If I compare the two tar archives directly, they seem different:
➜ diff zsh-archive.tar.xz py-archive.tar.xz
Binary files zsh-archive.tar.xz and py-archive.tar.xz differ
If I inspect the archives with Quicklook (and the Betterzip plugin) I see that the files in the archive are ordered in a different way:
Left is zsh-archive.tar.xz
, right is py-archive.tar.xz
:
The zsh archive uses an unknown order, and the Python archive orders the file by modification date. I am not sure if that matters.
Question
What is going on? Am I losing something by using the Python library to compress my data? Is the 15-fold difference in size an indicator of some issue? Or can I safely go ahead and use the efficient Python implementation?
Short answer: yes, it is safe to use Python tarlib
to compress the data, nothing is lost compared to BSD tar
.
Underlying issue: sorting
I think the underlying issue is that BSD tar
and GNU tar
without any sort options put the files in the archive in an undefined order.
GNU tar
has a --sort
option:
sort directory entries according to
ORDER
, which is one ofnone
,name
, orinode
.
The default is--sort=none
, which stores archive members in the same order as returned by the operating system.
Testing GNU tar
To test this I installed GNU tar
on my Mac with:
brew install gnu-tar
And then tarred the same folder, but with the --sort
option:
gtar --sort='name' -cJf zsh-archive-sorted.tar.xz /Users/user/Desktop/temp/tar/2021-03-11
The zsh-archive-sorted.tar.xz
archive is 1.5 MB, equal to the size of the archive created by the Python library.
Concatenating in sorted order
The effect sorting has on the final archive size is further demonstrated by first concatenating all the JSON files sorted by name (which has the creation unixtime at the beginning of it) and then tarring with BSD tar
:
cat *.json > all.txt
tar cJf zsh-cat-archive.tar.xz all.txt
The zsh-cat-archive.tar.xz
archive is also 1.5 MB.
Python tarfile
sorting
Finally, the documentation of the Python TarFile.add
function confirms that Python tarfile
sorts by default:
Directories are added recursively by default. This can be avoided by setting recursive to False. Recursion adds entries in sorted order.
Why sorting matters
I think the reason sorting has such an impact in my case is as follows:
My JSON files contain locations of hundreds of vehicles.
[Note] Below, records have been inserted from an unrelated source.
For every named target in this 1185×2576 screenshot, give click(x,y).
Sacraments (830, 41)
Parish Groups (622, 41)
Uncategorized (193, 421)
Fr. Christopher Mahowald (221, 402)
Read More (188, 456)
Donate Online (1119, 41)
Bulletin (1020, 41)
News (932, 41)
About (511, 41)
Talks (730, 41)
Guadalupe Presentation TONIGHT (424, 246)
Every minute I read out all the locations, but only a few of these locations have a different value from minute to minute.
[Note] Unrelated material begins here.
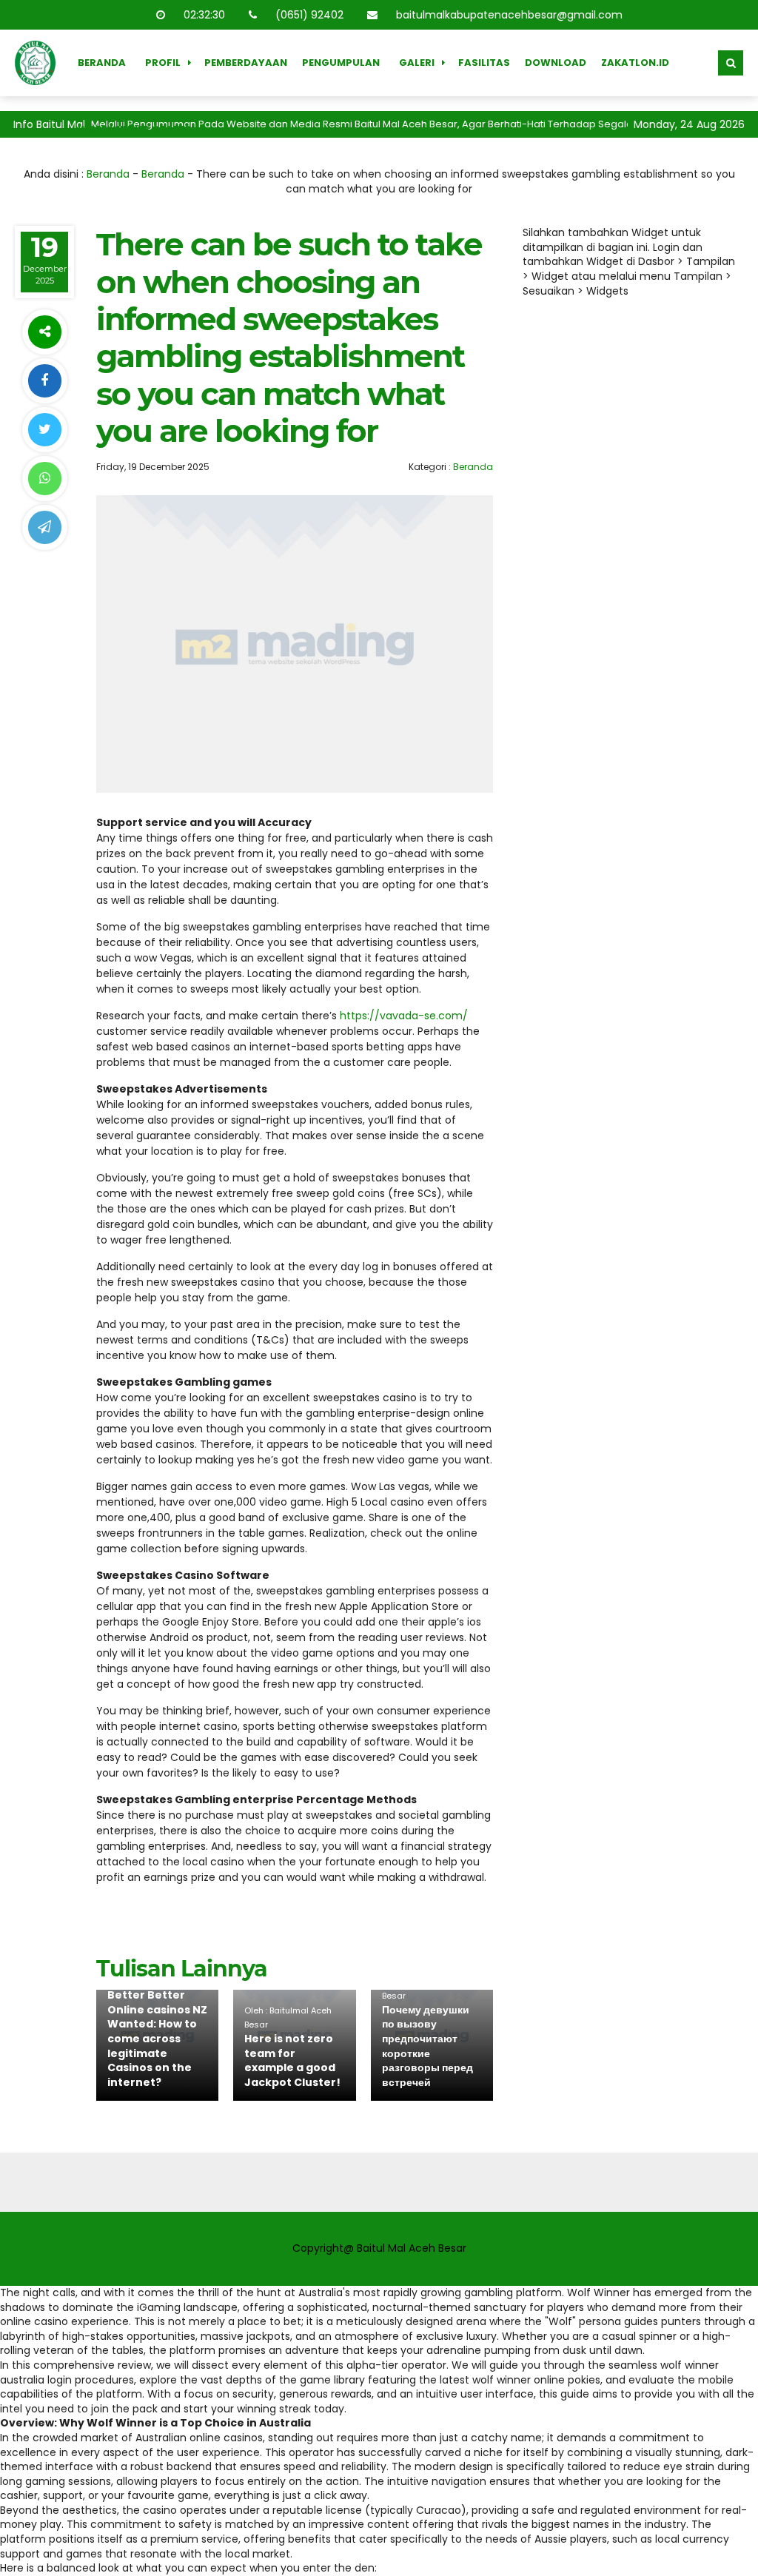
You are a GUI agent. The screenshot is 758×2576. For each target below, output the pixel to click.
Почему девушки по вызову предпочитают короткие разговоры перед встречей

By sorting the files by name, two subsequent files have little different characters between them.
Apparently this is very favourable for the compression efficiency.
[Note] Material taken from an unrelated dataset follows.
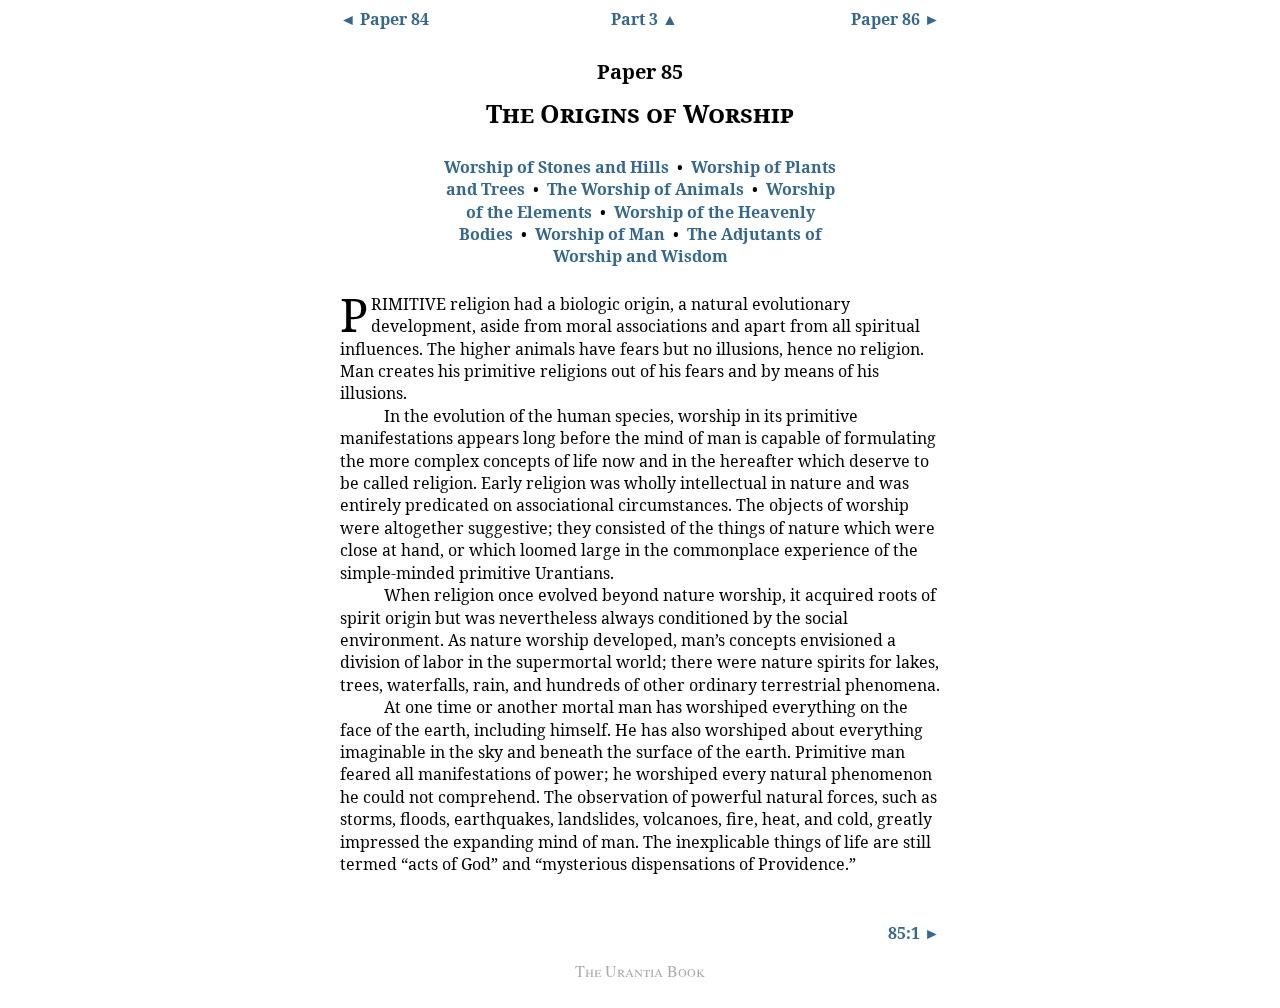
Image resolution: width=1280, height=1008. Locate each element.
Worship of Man (600, 234)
Try setting the compression levels in the macOS command line.
I know you are asking about xz
but explained in this answer here, on older versions of GZip you can set the compression level with an environment variable like this:
GZIP=-9 tar cf zsh-archive.tar.xz folderpath
That said, that only seems to work with GZip 1.8 and is depreciated on later versions. So use the -I
/--use-compress-program=COMMAND
option for tar instead; note this option might not work on macOS but placing here anyway just in case. So the command would then change to:
tar -I 'gzip -9' -cf zsh-archive.tar.xz folderpath
And yes, these examples would be compressing the archive Gzip instead of xz
, but you can easily change the command to this to use xz
like this:
tar -I 'xz -9' -cf zsh-archive.tar.xz folderpath
The xz
compression level ranges from -0
to -9
with the default being -6
; so -9
is the highest compression level.
Just note that xz
is not installed on macOS by default. To install it on macOS you must first install Homebrew and then install xz
via Homebrew like this:
brew install xz
Makes me wonder what Python is using for compression
http://tukaani.org/xz/
It's probably using the function calls in liblzma. Tar is probably piping through the xz shell command.
A quick comment on --sort=name
:
The sort option is a relatively recent enhancement to GNU tar and was introduced in tar version 1.28.
It may never be implemented in BSD tar.